In the list the following devices are blacklisted:
- Samsung Galaxy S8/S8+
- Samsung Galaxy S9/S9+
- Samsung Galaxy S10/S10+
- Samsung Galaxy Note 8
- Samsung Galaxy Note 9
- Samsung Galaxy Note 10/10+
- Samsung Galaxy A20/A20e

But, by doing some quick research, I found that some other models also includes face recognition:
- Samsung Galaxy S10e
- Samsung Galaxy A8/A8+
- Samsung Galaxy A9
- Samsung Galaxy A10
- Samsung Galaxy A40
- Samsung Galaxy A50
- Samsung Galaxy A70

Probably many others includes face recognition as well. I can't rely on this blacklisting if you have to add every device to that list.

"From Android 10, Preferred biometric will be removed. BiometricPrompt will always show Fingerprint authentication by default."

This is ridiculous. I use Iris all the time on my S8 and it's much preferred over Fingerprint or Face. Why is Google always trying to fix what ain't broke. There is irony in the fact that they even removed Fingerprint sensor from Pixel 4, yet that is the default now?

...and they wonder why Android gets a bad rap compared to IOS. Infuriating and backwards policies they force upon users/developers.

"From Android 10, Preferred biometric will be removed. BiometricPrompt will always show Fingerprint authentication by default."

That is a Samsung policy, please complain to them.

I think #18 is right in that Google messed up here.

1. Fingerprint API could handle Face ID (especially because it is one or the other), instead now you cannot login on Pixel 4 when an app is still on Fingerprint APIs

2. They wrote a new API instead for Face (again, there was no reason for it) AND intentionally blocked Samsung face tech out of it by categorizing them as "unsupported weak biometrics"

Samsung now says they will offer Iris on Android 10 but first you always get a fingerprint dialog and then you get a button or something within that dialog to go to Iris. Pretty UX, don't expect seamless logins. Even if your phone unlock is on Iris, you still get fingerprint every time.

Since Android devices might have multi biometric sensors, it would be better to have something to support such biometrics.

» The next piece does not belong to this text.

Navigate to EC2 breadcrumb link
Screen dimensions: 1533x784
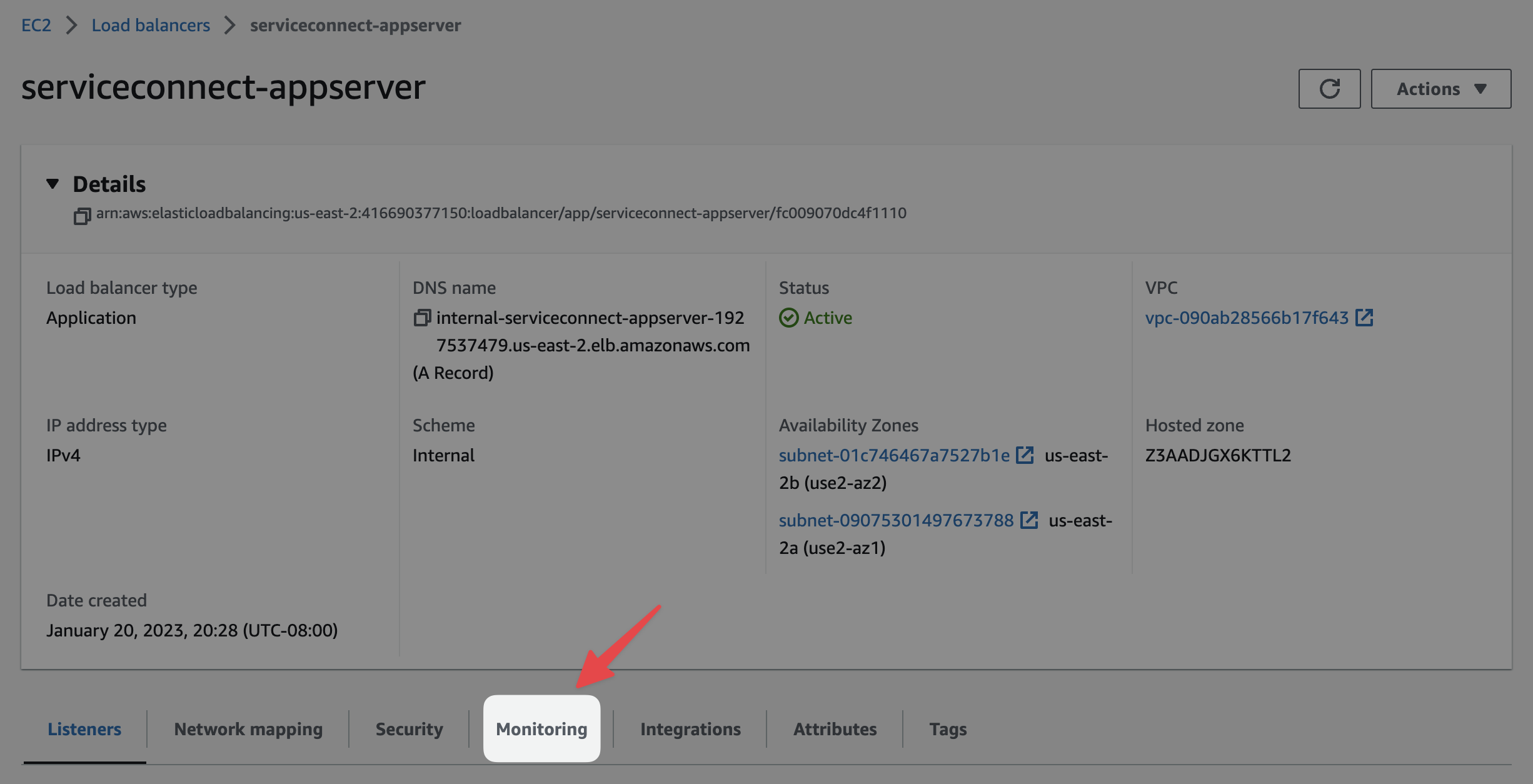point(36,25)
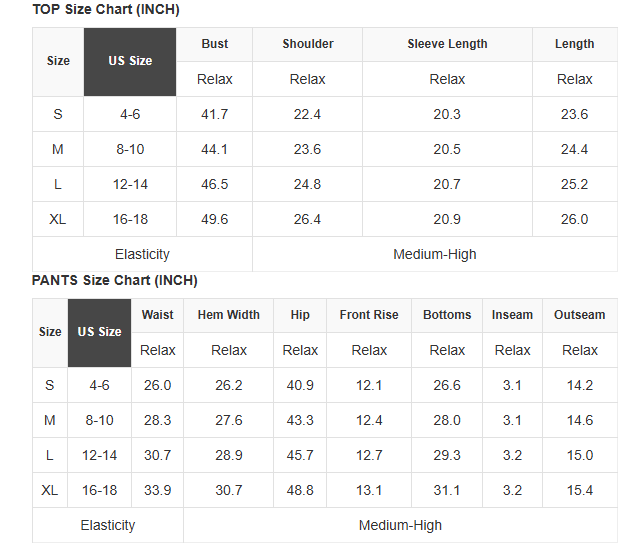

Today we released an update to our app which includes androidx.biometricprompt:1.0.0, and exactly what I commented on October 29th has happened:
A user with Samsung A70 (which is not blacklisted by Google) gets the UserNotAuthenticatedException because he has face recognition set as preferred biometrics, and tries to log into our app. You can't blacklist every Samsung device! You have to fix this another way!

We are facing similar issue on our app. We released a version with biometricprompt:1.0.0, but looks like users on devices like Samsung A8 are still having issues. Google needs to put a proper fix for this issue instead of maintaining a weak device list.

We are facing similar issue in our app. Samsung devices where i have not setup any fingerprint but can unlock with face or iris, is failing at key store usage with exception. Need an update at AndroidX library fix and google should release security patch to address biometric library usage.

I'm experiencing ERROR_NO_BIOMETRICS error, when using authenticate(CryptoObject) with face recognition set as preferred on Samsung A50 Android 9 with latest updates. Shouldn't samsung use fingerprint as a fallback method?

Setting preferred method to fingerprint works great.

Samsung A50 is not on the device list maintained by the Biometric Prompt API and hence it does not fallback to fingerprint. Google needs to fix this another way as mentioned in #22.

how is everyone handling this scenario on Samsung devices not on the list and hence not falling back to fingerprint ?

If a Samsung user has face scan/iris enrolled and not fingerprint, is there a way to detect this? Using BiometricManager.canAuthenticate will return BIOMETRIC_SUCCESS, but that is kind of misleading as they will not be able to use the prompt. I would like the ability to not show biometrics as an option to the user, but seem kind of stuck. Am I not handling this correctly or does anyone else have the same issue?